Pembangunan infrastruktur internet ini secara spesifik menyasar lembaga-lembaga vital seperti sekolah dan puskesmas yang beroperasi di daerah-daerah yang sebelumnya sulit dijangkau. Menurut data yang dirilis, hingga saat ini, tercatat sebanyak 31.000 spot yang telah berhasil terkoneksi dengan jaringan internet melalui program Bakti Komdigi.
Direktur Utama Bakti Komdigi, Anang Latif, dalam sebuah kesempatan menyatakan, “Kami berkomitmen untuk terus menghadirkan konektivitas internet di seluruh pelosok negeri. Kehadiran internet ini bukan hanya soal teknologi, tetapi bagaimana teknologi tersebut dapat memberdayakan masyarakat, terutama di sektor pendidikan dan kesehatan.” Pernyataan ini menggarisbawahi visi program dalam menjembatani kesenjangan digital.

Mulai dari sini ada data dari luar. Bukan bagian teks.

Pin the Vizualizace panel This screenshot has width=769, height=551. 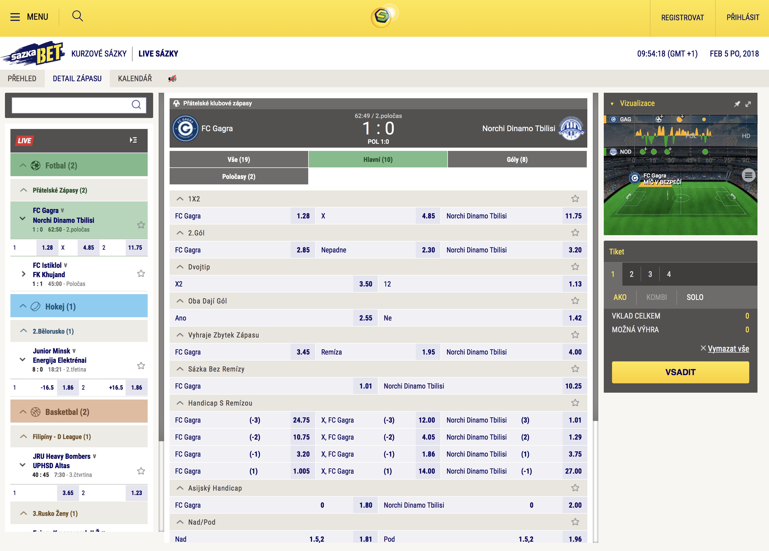(737, 104)
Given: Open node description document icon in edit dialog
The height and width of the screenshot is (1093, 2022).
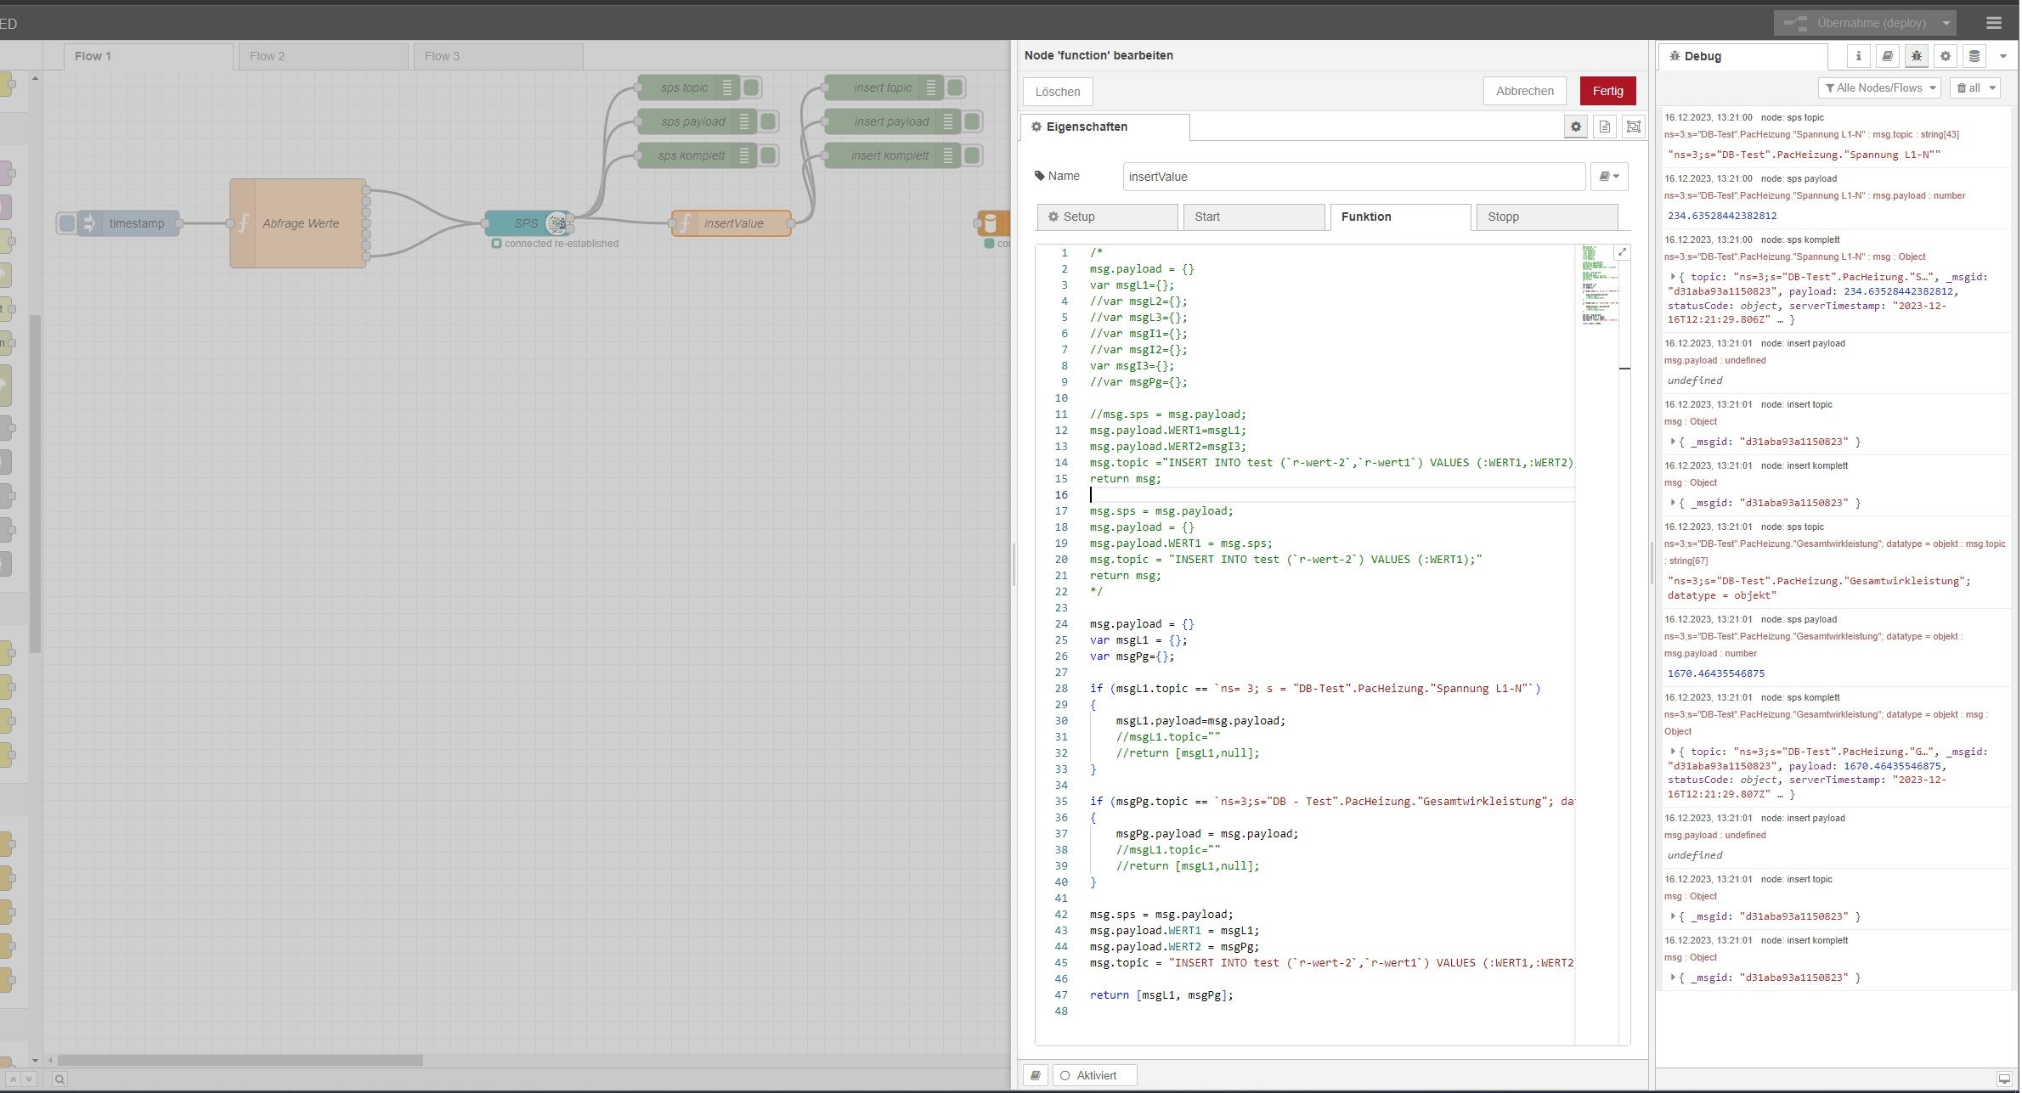Looking at the screenshot, I should [x=1605, y=127].
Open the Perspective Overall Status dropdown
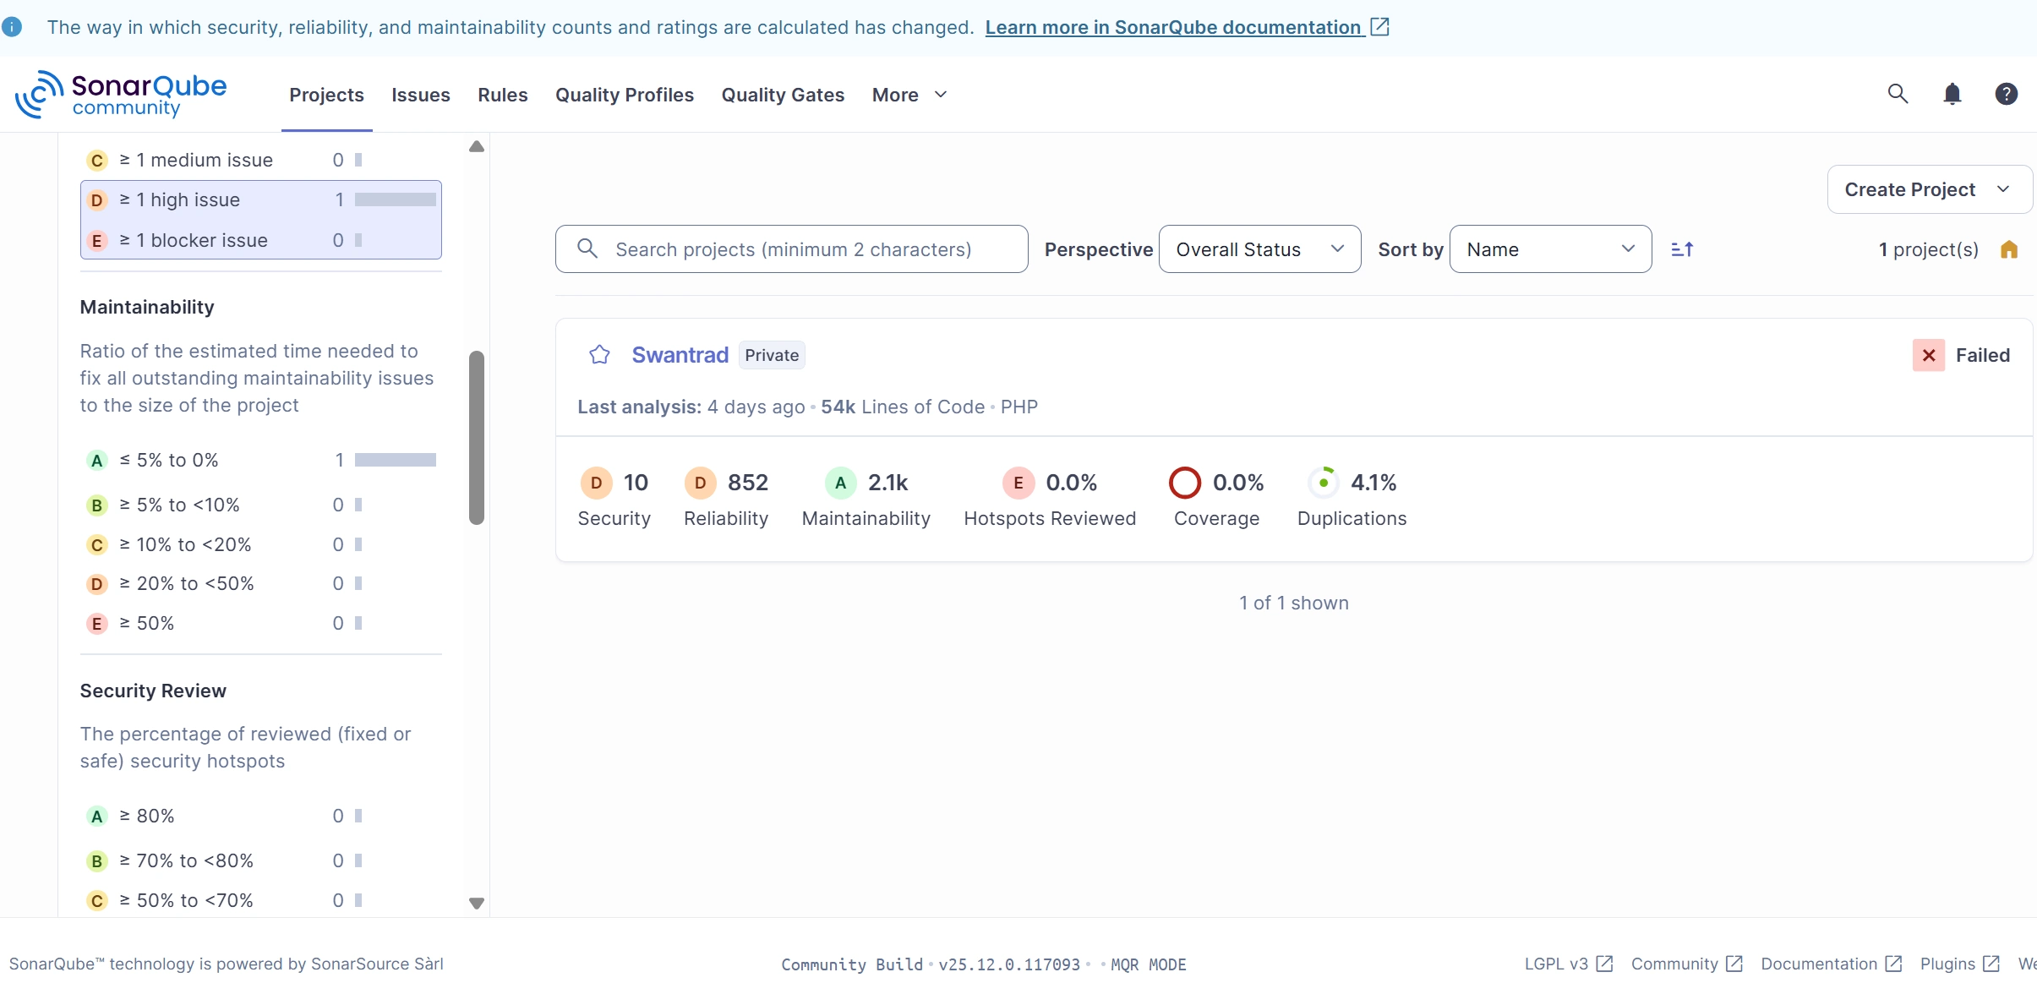The image size is (2037, 1005). [x=1258, y=249]
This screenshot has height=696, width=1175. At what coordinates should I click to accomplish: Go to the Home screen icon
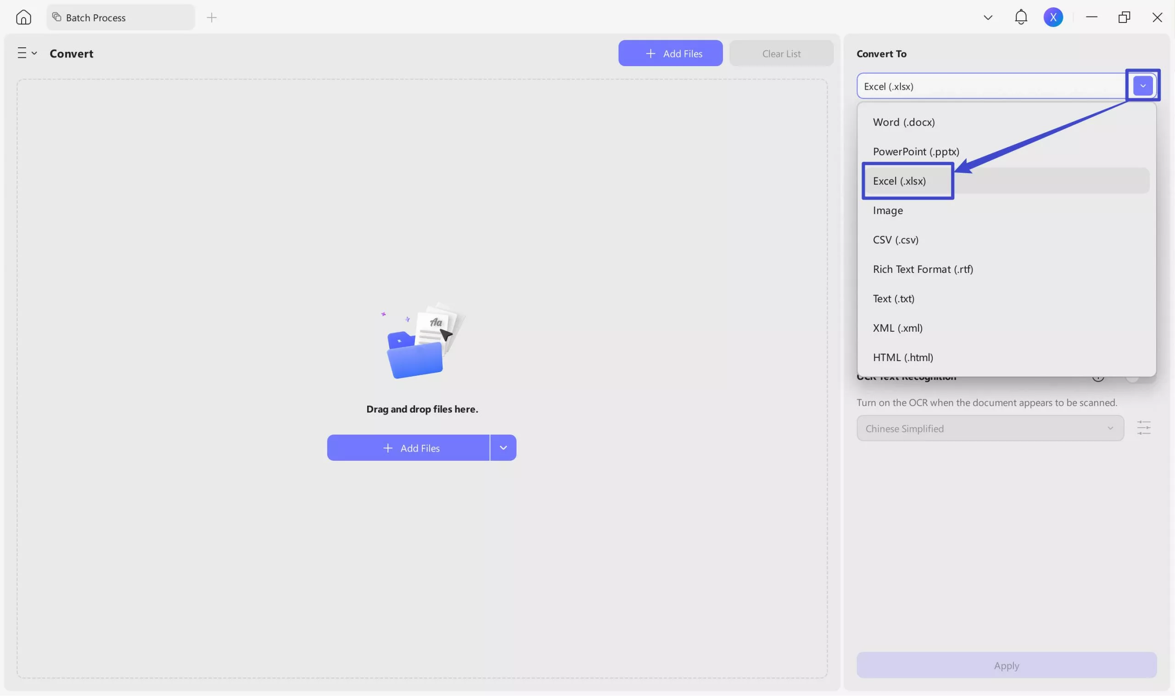coord(23,17)
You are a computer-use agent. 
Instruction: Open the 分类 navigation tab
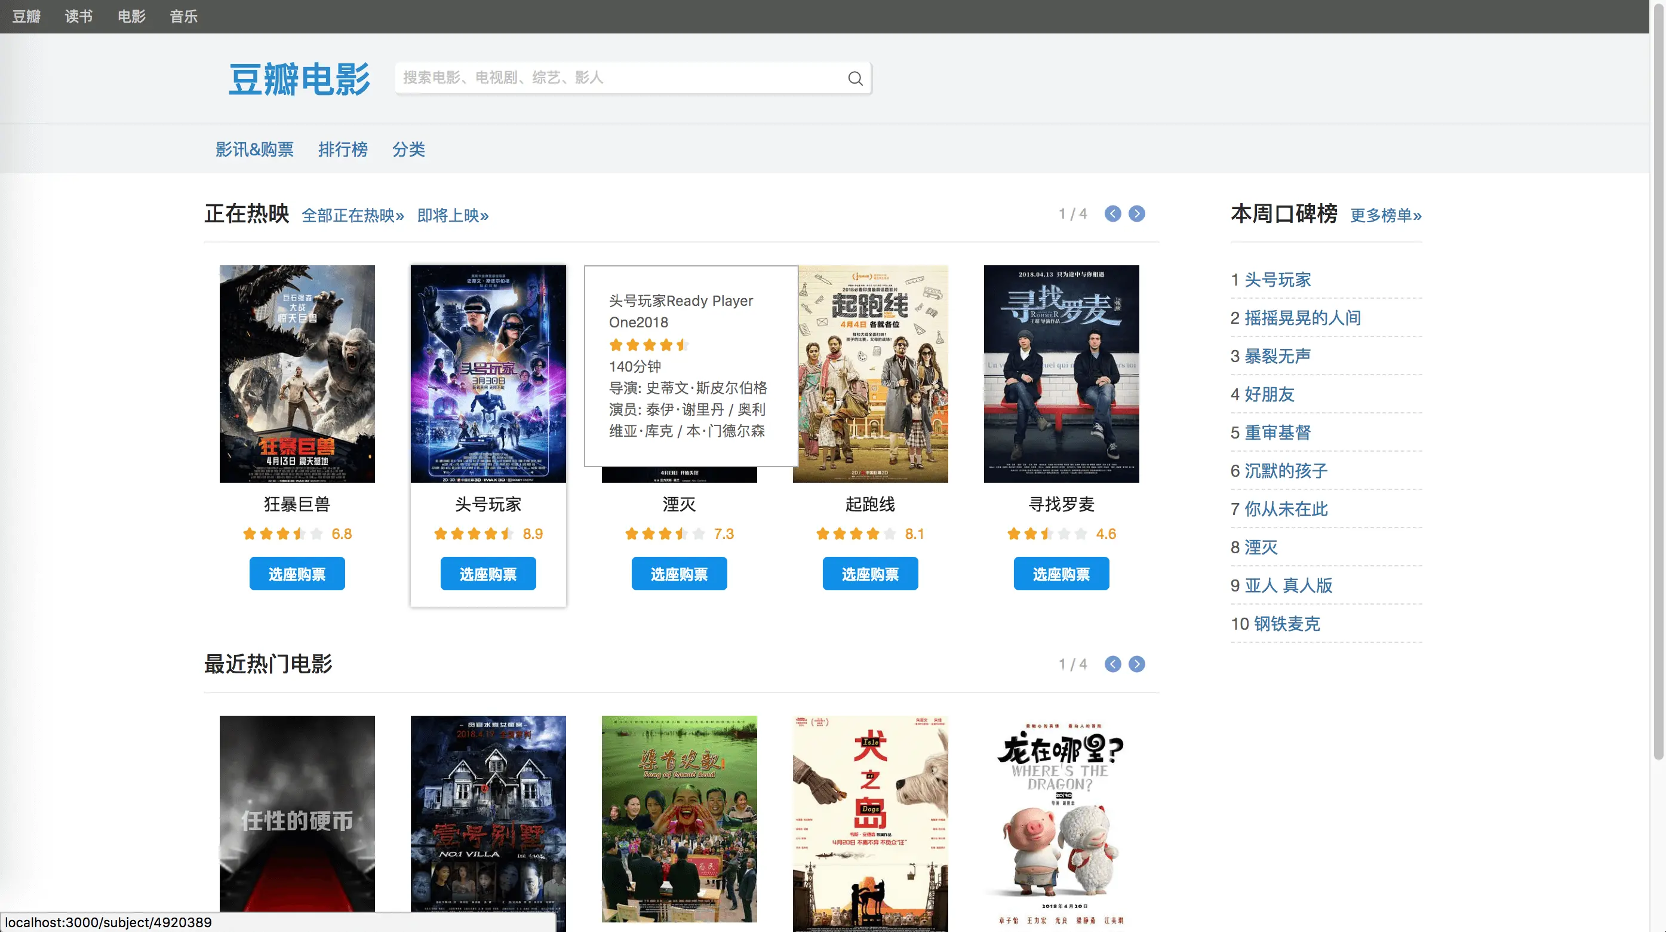click(408, 150)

Lebih lanjut, Anang Latif menjelaskan bahwa target utama dalam perluasan jaringan ini adalah memastikan bahwa sekolah-sekolah dan puskesmas dapat menikmati layanan internet yang memadai. Hal ini penting mengingat kedua sektor tersebut merupakan garda terdepan dalam pembangunan sumber daya manusia dan peningkatan kualitas hidup masyarakat. Dengan akses internet yang stabil, proses belajar mengajar di sekolah dapat berjalan lebih efektif, sementara layanan kesehatan di puskesmas dapat ditingkatkan melalui telemedicine dan akses informasi medis yang lebih luas.
Selain sektor pendidikan dan kesehatan, program Bakti Komdigi juga turut berkontribusi dalam memajukan ekonomi masyarakat di daerah 3T. Dengan adanya konektivitas, pelaku usaha mikro, kecil, dan menengah (UMKM) diharapkan dapat mengembangkan bisnisnya melalui pemasaran digital, akses permodalan, serta peningkatan efisiensi operasional. Hal ini sejalan dengan upaya pemerintah untuk mendorong pertumbuhan ekonomi yang inklusif.
Program Bakti Komdigi, yang merupakan bagian dari upaya Badan Aksesibilitas Telekomunikasi dan Informasi (BAKTI) Kementerian Komunikasi dan Informatika, terus berupaya mengoptimalkan penyediaan layanan internet di wilayah-wilayah yang membutuhkan. Keberhasilan mencapai lebih dari 31.000 titik terhubung menjadi bukti nyata komitmen dalam mewujudkan pemerataan akses digital di seluruh Indonesia.